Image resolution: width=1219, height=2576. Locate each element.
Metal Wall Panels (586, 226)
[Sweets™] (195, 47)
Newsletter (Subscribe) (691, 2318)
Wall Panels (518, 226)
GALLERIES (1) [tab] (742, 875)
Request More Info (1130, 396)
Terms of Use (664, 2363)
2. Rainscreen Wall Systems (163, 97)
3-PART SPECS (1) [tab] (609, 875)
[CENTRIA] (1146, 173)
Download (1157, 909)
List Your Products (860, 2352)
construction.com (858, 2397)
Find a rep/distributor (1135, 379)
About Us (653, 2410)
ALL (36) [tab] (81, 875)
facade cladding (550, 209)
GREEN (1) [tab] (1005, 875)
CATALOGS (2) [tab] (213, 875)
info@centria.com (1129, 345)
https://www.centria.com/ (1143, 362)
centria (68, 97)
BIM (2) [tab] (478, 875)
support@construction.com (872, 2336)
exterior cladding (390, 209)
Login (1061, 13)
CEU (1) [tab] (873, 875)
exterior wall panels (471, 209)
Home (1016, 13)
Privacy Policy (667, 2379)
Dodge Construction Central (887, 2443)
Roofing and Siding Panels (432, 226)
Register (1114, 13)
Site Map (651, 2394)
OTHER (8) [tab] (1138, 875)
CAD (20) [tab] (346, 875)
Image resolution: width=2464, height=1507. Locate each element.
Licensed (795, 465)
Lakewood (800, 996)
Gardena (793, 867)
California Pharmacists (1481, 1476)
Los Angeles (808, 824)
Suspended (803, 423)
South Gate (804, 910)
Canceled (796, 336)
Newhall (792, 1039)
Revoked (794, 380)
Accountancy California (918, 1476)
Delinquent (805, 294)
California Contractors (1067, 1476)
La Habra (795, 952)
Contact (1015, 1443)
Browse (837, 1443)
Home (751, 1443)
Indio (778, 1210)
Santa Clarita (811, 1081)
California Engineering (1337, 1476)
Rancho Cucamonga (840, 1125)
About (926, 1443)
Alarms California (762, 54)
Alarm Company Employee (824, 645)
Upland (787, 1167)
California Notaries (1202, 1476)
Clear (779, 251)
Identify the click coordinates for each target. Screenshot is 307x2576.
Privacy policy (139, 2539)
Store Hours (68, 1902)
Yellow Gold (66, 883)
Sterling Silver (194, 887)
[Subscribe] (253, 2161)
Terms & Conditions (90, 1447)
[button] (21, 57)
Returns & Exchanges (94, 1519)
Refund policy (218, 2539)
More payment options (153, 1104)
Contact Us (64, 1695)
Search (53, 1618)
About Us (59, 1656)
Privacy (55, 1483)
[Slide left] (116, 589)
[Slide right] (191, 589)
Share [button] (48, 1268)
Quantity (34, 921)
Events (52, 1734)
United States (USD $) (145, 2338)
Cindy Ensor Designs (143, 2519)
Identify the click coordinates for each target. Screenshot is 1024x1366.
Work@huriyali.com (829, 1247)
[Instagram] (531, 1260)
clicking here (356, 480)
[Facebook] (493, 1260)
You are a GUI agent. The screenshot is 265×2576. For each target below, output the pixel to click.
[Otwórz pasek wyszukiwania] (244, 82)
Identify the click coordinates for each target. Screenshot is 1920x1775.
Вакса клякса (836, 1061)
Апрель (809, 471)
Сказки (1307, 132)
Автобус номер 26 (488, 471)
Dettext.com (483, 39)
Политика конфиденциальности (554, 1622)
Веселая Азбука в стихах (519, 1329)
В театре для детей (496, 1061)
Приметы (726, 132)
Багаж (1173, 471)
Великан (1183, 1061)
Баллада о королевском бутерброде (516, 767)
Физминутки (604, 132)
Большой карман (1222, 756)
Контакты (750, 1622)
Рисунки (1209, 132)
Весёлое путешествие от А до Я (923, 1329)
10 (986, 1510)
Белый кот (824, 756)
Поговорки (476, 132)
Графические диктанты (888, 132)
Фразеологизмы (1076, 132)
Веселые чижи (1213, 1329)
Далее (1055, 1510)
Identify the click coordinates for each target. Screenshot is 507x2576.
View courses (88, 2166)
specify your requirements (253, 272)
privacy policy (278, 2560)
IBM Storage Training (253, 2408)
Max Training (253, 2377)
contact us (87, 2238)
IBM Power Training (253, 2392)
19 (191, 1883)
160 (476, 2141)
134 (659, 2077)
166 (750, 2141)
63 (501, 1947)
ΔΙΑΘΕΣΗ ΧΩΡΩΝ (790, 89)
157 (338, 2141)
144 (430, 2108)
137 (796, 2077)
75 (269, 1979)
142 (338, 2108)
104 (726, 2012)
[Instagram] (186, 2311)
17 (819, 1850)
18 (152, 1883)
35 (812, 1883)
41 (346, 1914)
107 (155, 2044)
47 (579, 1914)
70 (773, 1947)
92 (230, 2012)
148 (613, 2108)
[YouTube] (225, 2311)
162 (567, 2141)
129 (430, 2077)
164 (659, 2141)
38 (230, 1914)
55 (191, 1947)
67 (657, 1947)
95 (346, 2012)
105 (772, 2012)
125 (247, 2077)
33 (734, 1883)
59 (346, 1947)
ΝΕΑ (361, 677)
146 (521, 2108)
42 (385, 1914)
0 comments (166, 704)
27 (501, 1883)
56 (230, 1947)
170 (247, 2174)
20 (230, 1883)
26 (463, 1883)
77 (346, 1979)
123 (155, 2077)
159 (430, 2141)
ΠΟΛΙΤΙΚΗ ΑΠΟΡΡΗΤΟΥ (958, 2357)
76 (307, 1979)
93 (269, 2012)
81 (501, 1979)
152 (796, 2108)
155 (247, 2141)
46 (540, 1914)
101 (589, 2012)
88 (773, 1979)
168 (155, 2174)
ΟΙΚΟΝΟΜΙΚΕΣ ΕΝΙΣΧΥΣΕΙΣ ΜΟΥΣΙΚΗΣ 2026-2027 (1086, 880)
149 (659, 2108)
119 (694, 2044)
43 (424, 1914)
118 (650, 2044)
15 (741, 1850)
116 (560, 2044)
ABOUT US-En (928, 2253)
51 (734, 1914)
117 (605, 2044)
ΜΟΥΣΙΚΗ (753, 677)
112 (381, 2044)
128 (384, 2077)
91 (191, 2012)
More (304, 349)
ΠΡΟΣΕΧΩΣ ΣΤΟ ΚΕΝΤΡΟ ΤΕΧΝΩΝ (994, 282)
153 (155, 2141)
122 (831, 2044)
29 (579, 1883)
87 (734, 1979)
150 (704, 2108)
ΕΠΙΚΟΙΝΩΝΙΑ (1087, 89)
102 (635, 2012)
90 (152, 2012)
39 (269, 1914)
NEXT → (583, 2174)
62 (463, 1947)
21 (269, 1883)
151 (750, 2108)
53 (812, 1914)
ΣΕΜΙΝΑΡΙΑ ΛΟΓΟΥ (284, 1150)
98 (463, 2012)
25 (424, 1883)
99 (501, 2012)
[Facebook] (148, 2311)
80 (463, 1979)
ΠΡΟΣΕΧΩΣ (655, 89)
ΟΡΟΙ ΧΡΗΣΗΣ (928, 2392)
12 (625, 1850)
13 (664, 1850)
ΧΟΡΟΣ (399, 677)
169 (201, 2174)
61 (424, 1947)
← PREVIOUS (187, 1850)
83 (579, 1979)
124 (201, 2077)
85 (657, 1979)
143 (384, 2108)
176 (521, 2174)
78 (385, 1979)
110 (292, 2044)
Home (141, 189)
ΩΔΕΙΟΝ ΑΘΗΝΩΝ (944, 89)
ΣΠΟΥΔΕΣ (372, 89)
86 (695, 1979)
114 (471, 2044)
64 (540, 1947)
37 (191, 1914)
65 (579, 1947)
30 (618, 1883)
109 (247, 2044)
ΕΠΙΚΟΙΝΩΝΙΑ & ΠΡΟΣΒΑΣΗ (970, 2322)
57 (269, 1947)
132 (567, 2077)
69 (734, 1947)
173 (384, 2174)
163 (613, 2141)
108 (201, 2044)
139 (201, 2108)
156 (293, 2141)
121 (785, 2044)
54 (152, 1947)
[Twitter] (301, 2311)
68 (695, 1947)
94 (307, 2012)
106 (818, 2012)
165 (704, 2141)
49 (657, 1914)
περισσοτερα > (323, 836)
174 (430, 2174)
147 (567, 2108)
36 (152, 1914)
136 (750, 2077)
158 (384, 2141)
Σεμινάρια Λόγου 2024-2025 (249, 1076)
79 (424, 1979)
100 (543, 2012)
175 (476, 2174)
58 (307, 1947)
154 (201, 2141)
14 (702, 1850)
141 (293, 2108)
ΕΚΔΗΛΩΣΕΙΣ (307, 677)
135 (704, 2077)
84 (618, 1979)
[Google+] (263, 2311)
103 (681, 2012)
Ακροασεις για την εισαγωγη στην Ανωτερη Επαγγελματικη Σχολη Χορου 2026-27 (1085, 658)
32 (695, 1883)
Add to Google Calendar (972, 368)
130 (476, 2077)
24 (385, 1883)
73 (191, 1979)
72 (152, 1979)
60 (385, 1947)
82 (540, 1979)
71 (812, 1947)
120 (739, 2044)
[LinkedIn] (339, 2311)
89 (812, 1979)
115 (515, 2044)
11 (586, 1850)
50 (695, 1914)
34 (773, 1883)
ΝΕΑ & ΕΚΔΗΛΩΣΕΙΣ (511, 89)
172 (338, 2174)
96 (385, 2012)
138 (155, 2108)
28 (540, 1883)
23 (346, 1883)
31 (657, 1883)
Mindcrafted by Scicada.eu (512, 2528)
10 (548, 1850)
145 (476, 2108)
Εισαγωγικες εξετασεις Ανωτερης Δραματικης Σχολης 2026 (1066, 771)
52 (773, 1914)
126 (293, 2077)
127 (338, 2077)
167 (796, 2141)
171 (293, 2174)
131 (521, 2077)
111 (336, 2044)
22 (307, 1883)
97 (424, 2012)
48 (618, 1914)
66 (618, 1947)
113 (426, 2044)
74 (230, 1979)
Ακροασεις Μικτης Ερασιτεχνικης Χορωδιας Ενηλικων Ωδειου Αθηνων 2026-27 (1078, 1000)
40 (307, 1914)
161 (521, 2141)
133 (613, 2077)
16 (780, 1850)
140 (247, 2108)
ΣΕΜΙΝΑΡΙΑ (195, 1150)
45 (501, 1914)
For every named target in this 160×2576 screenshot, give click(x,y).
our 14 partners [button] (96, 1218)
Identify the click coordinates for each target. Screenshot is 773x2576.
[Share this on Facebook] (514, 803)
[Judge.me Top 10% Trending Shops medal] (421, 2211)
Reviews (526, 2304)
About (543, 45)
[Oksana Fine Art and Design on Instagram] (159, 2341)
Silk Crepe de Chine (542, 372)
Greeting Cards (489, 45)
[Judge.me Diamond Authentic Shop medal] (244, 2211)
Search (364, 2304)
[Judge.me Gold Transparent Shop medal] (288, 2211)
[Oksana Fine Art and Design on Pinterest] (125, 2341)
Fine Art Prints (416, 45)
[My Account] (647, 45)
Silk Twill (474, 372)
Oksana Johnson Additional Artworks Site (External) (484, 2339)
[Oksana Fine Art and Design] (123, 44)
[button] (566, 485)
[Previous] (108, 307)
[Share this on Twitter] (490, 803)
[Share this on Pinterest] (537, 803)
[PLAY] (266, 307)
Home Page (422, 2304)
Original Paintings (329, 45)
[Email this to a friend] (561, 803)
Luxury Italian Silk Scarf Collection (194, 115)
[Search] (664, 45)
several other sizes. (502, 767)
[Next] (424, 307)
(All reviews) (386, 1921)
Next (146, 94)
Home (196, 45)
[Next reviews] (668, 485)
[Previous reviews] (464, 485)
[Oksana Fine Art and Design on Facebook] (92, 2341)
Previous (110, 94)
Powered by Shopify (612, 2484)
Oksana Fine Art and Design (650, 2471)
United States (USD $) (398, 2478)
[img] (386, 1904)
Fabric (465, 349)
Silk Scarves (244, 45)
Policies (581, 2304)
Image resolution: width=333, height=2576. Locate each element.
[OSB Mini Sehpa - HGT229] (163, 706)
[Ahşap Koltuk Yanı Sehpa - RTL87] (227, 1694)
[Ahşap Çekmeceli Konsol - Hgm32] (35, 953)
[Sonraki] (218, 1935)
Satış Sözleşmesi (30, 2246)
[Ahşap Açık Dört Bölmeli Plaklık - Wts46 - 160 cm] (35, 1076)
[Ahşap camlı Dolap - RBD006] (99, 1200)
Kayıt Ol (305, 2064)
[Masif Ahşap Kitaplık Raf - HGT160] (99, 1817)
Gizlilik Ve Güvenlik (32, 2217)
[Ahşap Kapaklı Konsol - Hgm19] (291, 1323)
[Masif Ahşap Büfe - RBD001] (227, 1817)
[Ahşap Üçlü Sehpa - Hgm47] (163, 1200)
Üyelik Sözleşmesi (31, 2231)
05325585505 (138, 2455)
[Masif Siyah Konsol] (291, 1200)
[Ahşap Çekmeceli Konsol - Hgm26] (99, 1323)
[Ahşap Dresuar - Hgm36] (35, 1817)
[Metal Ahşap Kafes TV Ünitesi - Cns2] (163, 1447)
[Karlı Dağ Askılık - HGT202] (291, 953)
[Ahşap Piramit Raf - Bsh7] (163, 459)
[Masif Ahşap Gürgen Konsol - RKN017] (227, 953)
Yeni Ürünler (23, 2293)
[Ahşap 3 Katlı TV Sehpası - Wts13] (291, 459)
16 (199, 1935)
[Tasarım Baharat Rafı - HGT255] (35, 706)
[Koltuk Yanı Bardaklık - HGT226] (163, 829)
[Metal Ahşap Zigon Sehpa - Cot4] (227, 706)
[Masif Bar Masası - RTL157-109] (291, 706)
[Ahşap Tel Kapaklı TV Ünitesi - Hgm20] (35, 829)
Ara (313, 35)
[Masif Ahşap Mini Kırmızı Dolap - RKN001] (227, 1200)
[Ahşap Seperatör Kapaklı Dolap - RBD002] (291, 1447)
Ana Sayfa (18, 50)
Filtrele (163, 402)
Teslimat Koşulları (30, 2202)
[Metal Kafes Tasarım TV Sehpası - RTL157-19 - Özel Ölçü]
----
Every line from the start of the material above through the line that contains "Returns & Exchanges (94, 1519)" must be written out exactly, with both ends included.

Image resolution: width=1219, height=2576. Locate each element.
Metal Wall Panels (586, 226)
[Sweets™] (195, 47)
Newsletter (Subscribe) (691, 2318)
Wall Panels (518, 226)
GALLERIES (1) [tab] (742, 875)
Request More Info (1130, 396)
Terms of Use (664, 2363)
2. Rainscreen Wall Systems (163, 97)
3-PART SPECS (1) [tab] (609, 875)
[CENTRIA] (1146, 173)
Download (1157, 909)
List Your Products (860, 2352)
construction.com (858, 2397)
Find a rep/distributor (1135, 379)
About Us (653, 2410)
ALL (36) [tab] (81, 875)
facade cladding (550, 209)
GREEN (1) [tab] (1005, 875)
CATALOGS (2) [tab] (213, 875)
info@centria.com (1129, 345)
https://www.centria.com/ (1143, 362)
centria (68, 97)
BIM (2) [tab] (478, 875)
support@construction.com (872, 2336)
exterior cladding (390, 209)
Login (1061, 13)
CEU (1) [tab] (873, 875)
exterior wall panels (471, 209)
Home (1016, 13)
Privacy Policy (667, 2379)
Dodge Construction Central (887, 2443)
Roofing and Siding Panels (432, 226)
Register (1114, 13)
Site Map (651, 2394)
OTHER (8) [tab] (1138, 875)
CAD (20) [tab] (346, 875)
Image resolution: width=2464, height=1507. Locate each element.
Licensed (795, 465)
Lakewood (800, 996)
Gardena (793, 867)
California Pharmacists (1481, 1476)
Los Angeles (808, 824)
Suspended (803, 423)
South Gate (804, 910)
Canceled (796, 336)
Newhall (792, 1039)
Revoked (794, 380)
Accountancy California (918, 1476)
Delinquent (805, 294)
California Contractors (1067, 1476)
La Habra (795, 952)
Contact (1015, 1443)
Browse (837, 1443)
Home (751, 1443)
Indio (778, 1210)
Santa Clarita (811, 1081)
California Engineering (1337, 1476)
Rancho Cucamonga (840, 1125)
About (926, 1443)
Alarms California (762, 54)
Alarm Company Employee (824, 645)
Upland (787, 1167)
California Notaries (1202, 1476)
Clear (779, 251)
Identify the click coordinates for each target. Screenshot is 307x2576.
Privacy policy (139, 2539)
Store Hours (68, 1902)
Yellow Gold (66, 883)
Sterling Silver (194, 887)
[Subscribe] (253, 2161)
Terms & Conditions (90, 1447)
[button] (21, 57)
Returns & Exchanges (94, 1519)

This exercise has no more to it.